Stored records

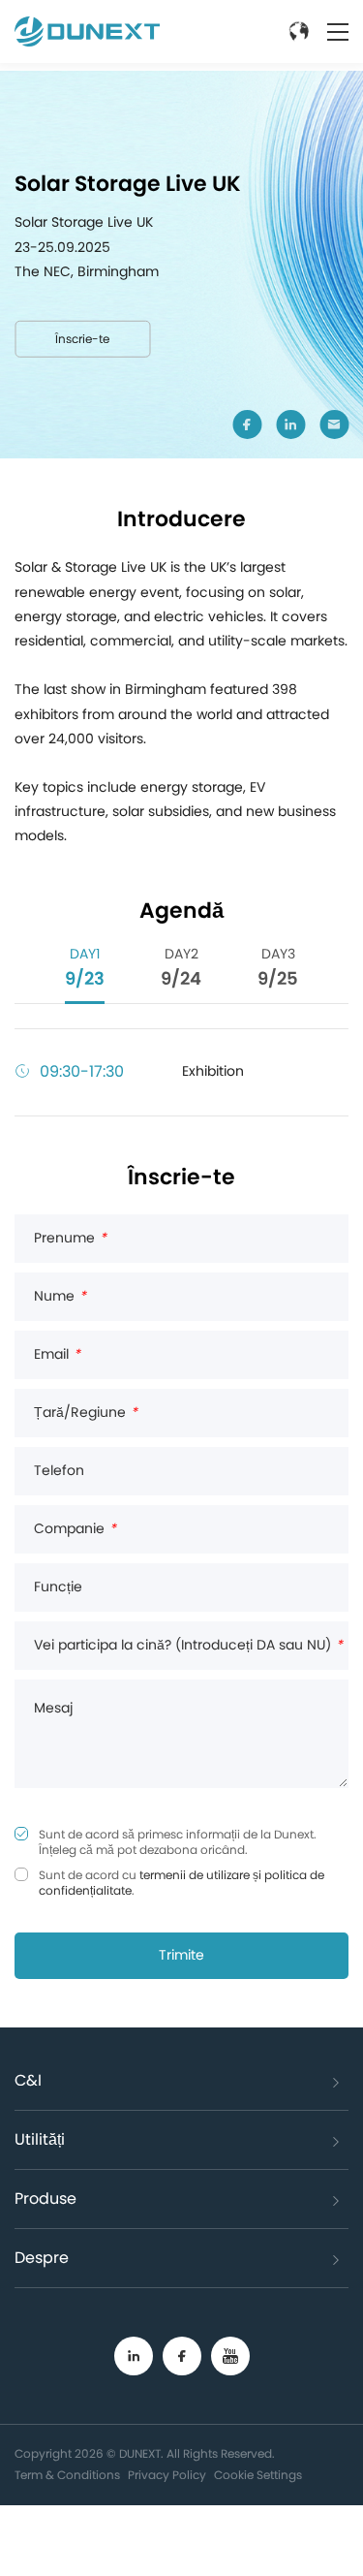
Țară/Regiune (85, 1413)
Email (57, 1355)
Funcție (58, 1587)
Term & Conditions (67, 2475)
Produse (45, 2199)
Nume (60, 1297)
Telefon (59, 1471)
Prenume (70, 1238)
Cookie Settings (258, 2475)
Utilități (40, 2140)
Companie (75, 1529)
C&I (28, 2081)
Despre (42, 2258)
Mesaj (53, 1708)
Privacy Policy (167, 2475)
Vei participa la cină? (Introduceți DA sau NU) (188, 1645)
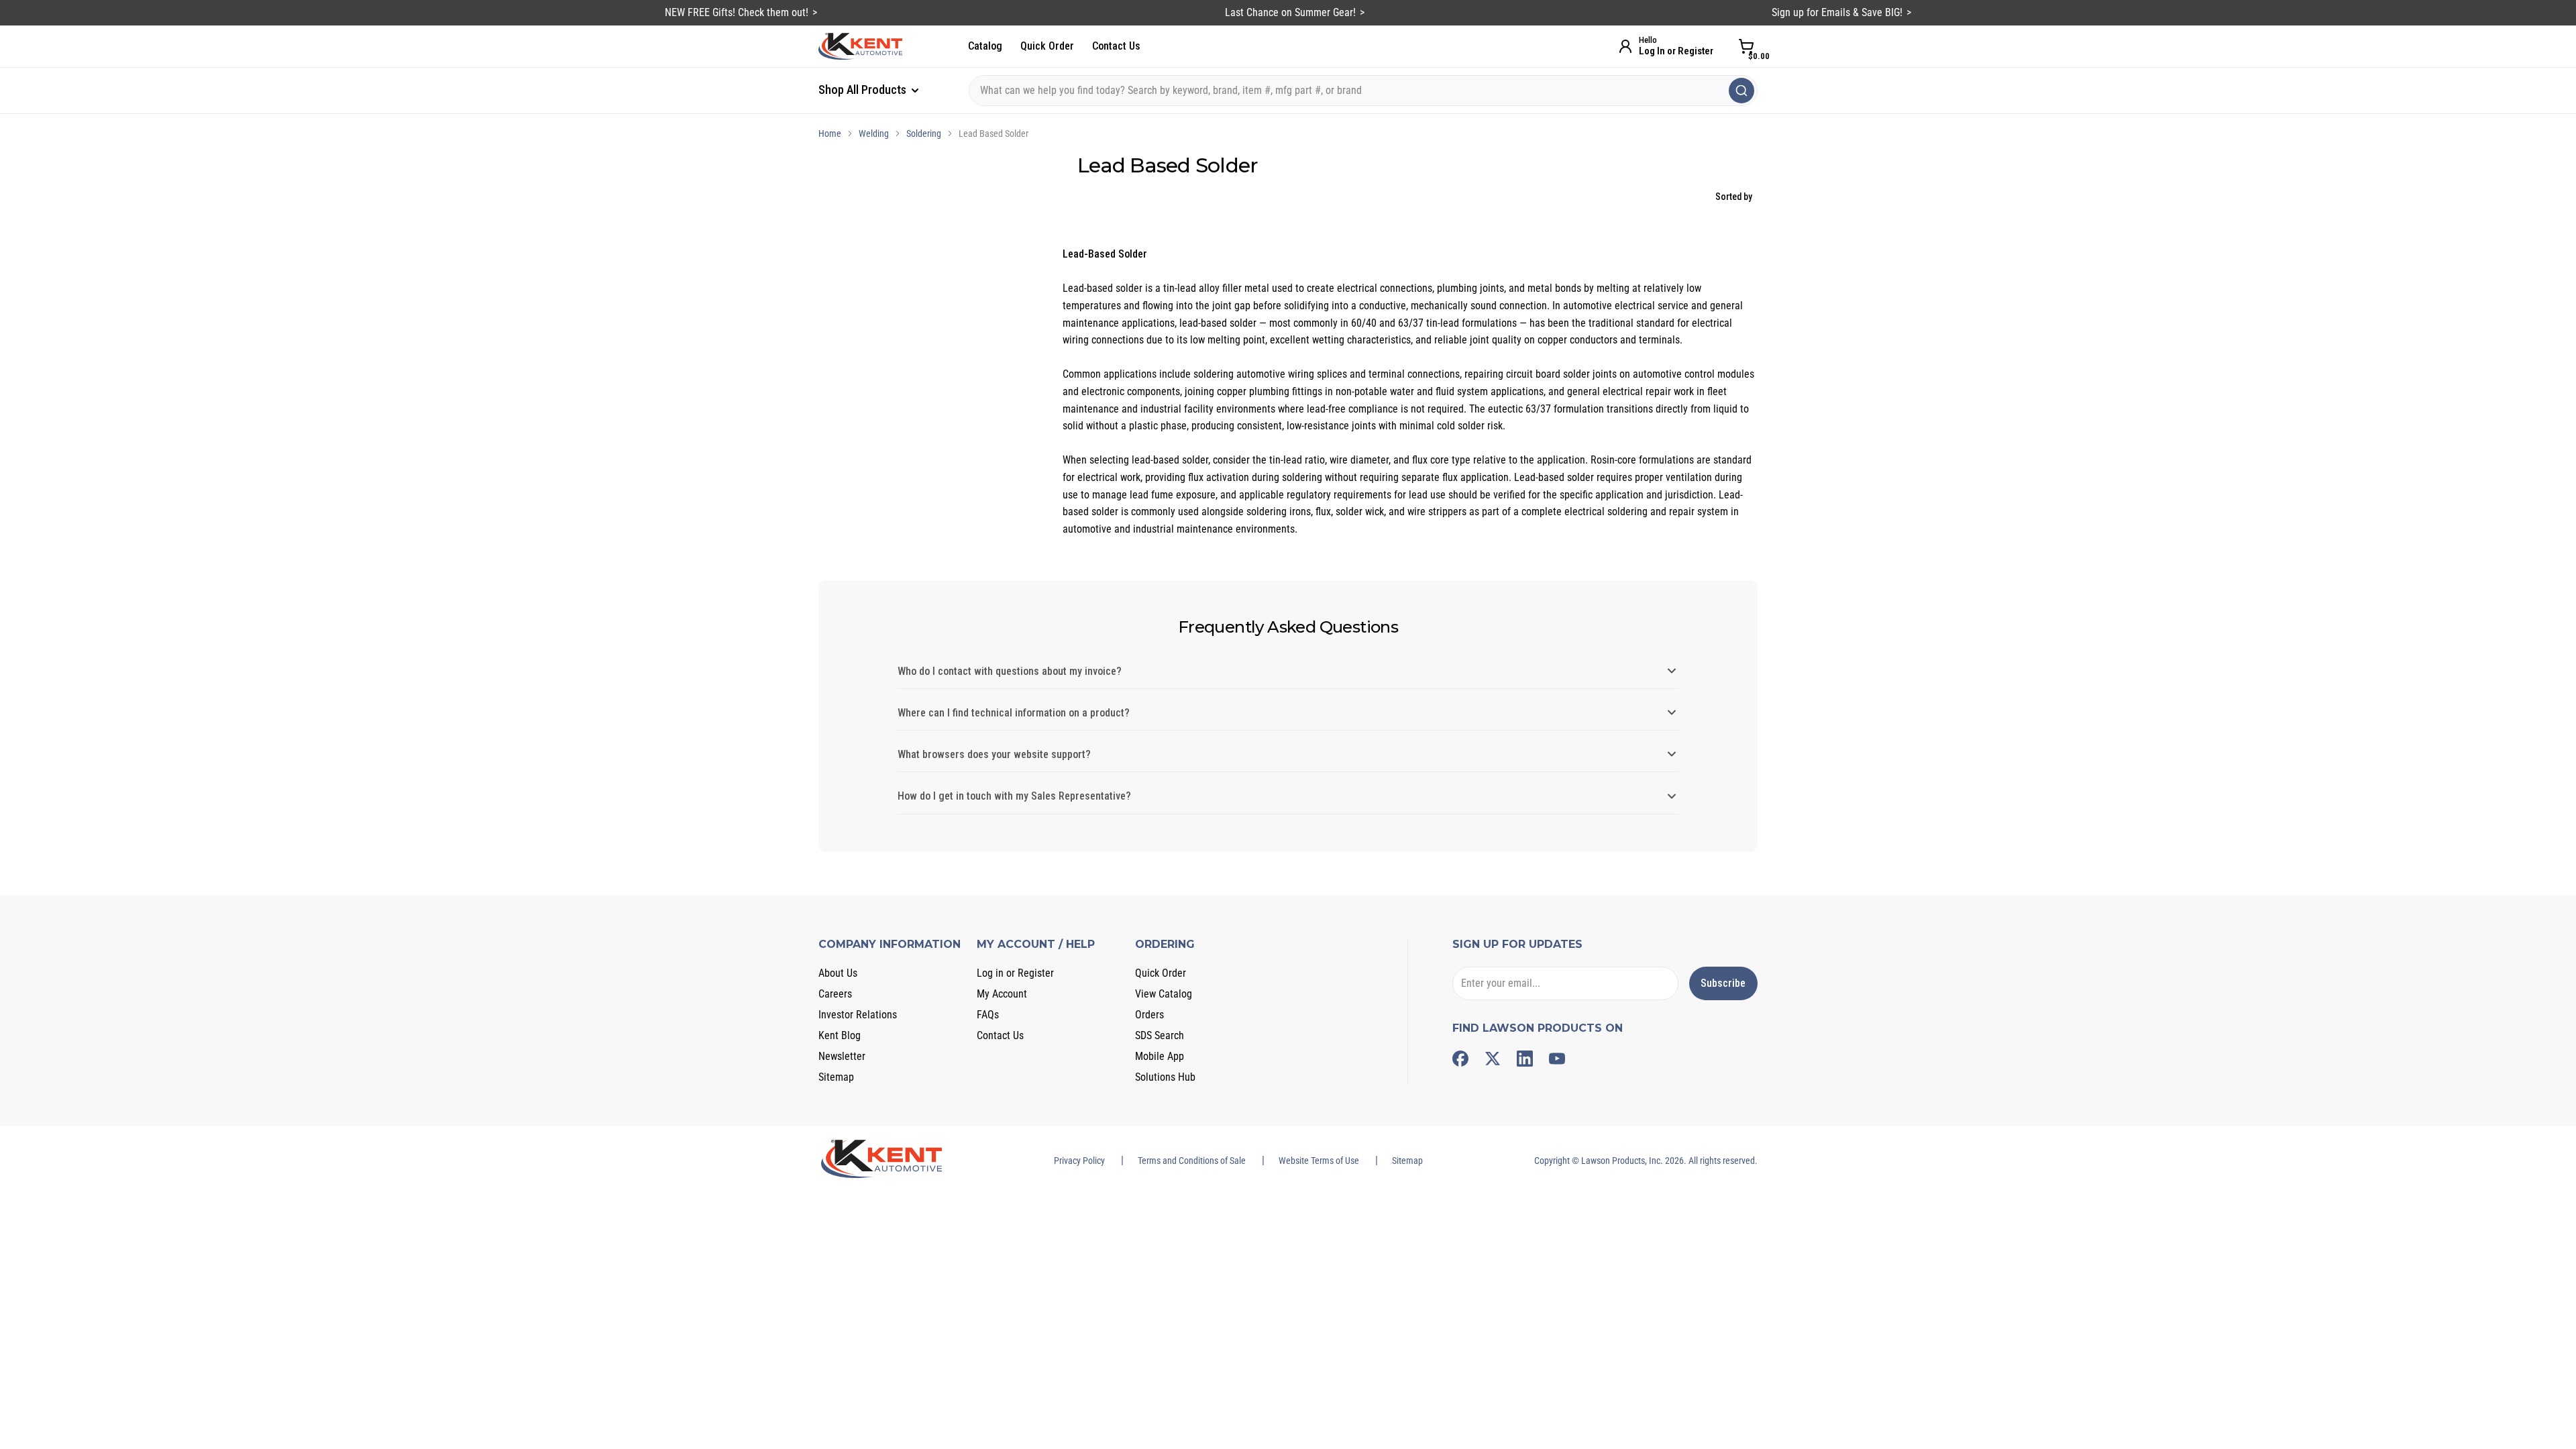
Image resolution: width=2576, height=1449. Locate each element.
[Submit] (1741, 90)
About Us (837, 973)
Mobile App (1159, 1056)
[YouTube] (1557, 1059)
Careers (835, 993)
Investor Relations (857, 1014)
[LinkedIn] (1525, 1059)
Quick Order (1047, 46)
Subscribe (1723, 983)
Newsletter (841, 1056)
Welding (874, 133)
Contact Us (1116, 46)
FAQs (988, 1014)
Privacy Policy (1079, 1160)
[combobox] (1363, 90)
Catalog (985, 46)
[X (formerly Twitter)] (1493, 1059)
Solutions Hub (1165, 1077)
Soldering (923, 133)
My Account (1002, 993)
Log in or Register (1015, 973)
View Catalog (1163, 993)
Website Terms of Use (1319, 1160)
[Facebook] (1460, 1059)
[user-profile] (1625, 46)
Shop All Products (863, 89)
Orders (1149, 1014)
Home (829, 133)
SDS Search (1159, 1035)
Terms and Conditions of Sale (1192, 1160)
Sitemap (836, 1077)
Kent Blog (839, 1035)
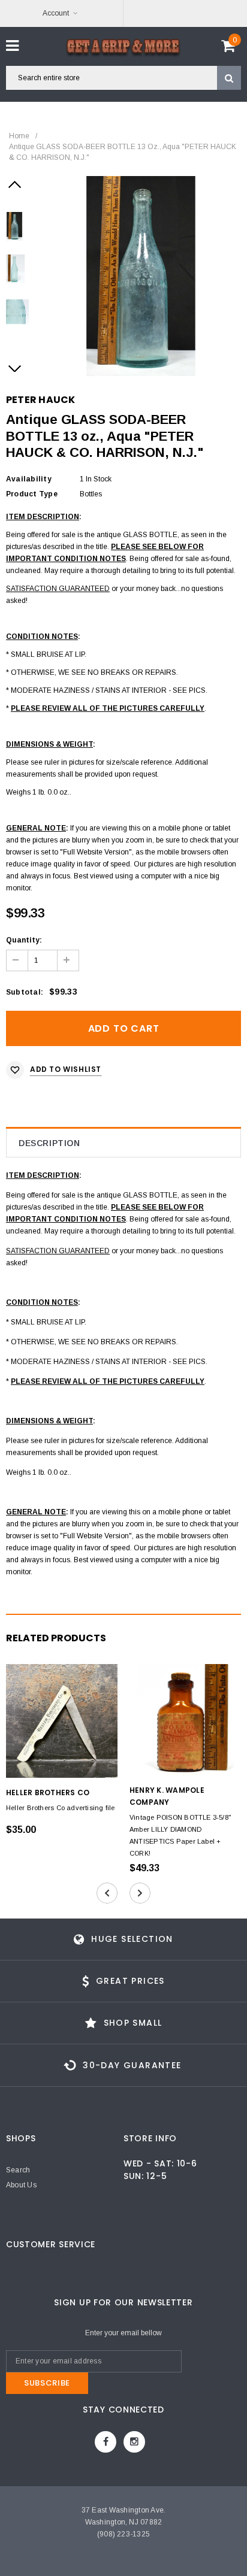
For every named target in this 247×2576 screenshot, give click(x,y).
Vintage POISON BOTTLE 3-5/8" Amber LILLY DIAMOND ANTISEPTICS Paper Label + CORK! (180, 1835)
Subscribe (47, 2383)
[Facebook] (105, 2442)
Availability (29, 479)
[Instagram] (134, 2442)
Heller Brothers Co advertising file (60, 1807)
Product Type (32, 494)
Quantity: (24, 940)
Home (19, 136)
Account (56, 13)
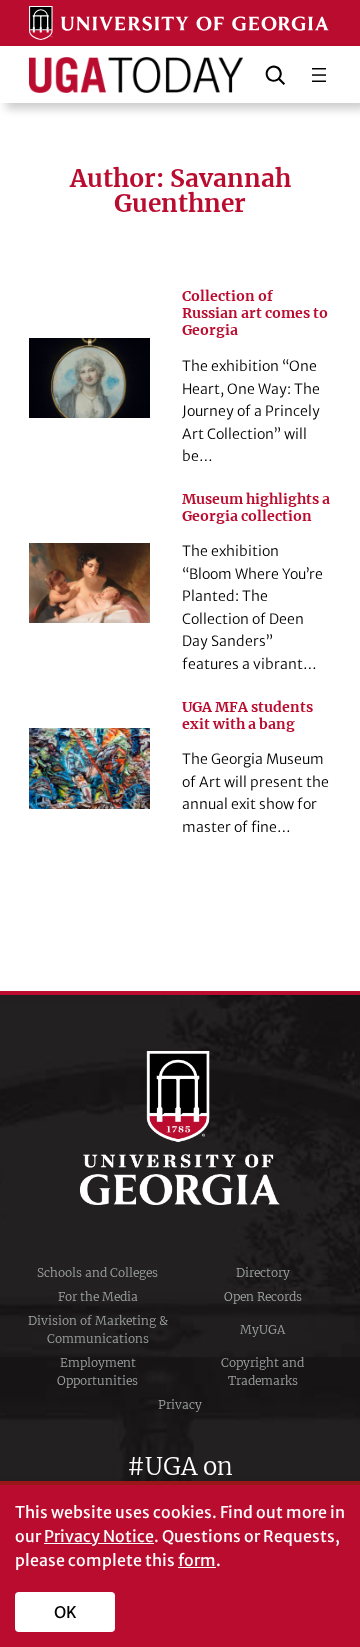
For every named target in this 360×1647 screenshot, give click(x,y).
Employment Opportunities (97, 1371)
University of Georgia (180, 1128)
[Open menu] (319, 75)
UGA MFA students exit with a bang (247, 716)
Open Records (263, 1296)
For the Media (98, 1296)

_Work request_:
Where does the word "Terms" appear in the records? Copy every line that holds it.

_Finished task_:
Website Terms of Use (1319, 1160)
Terms and Conditions of Sale (1192, 1160)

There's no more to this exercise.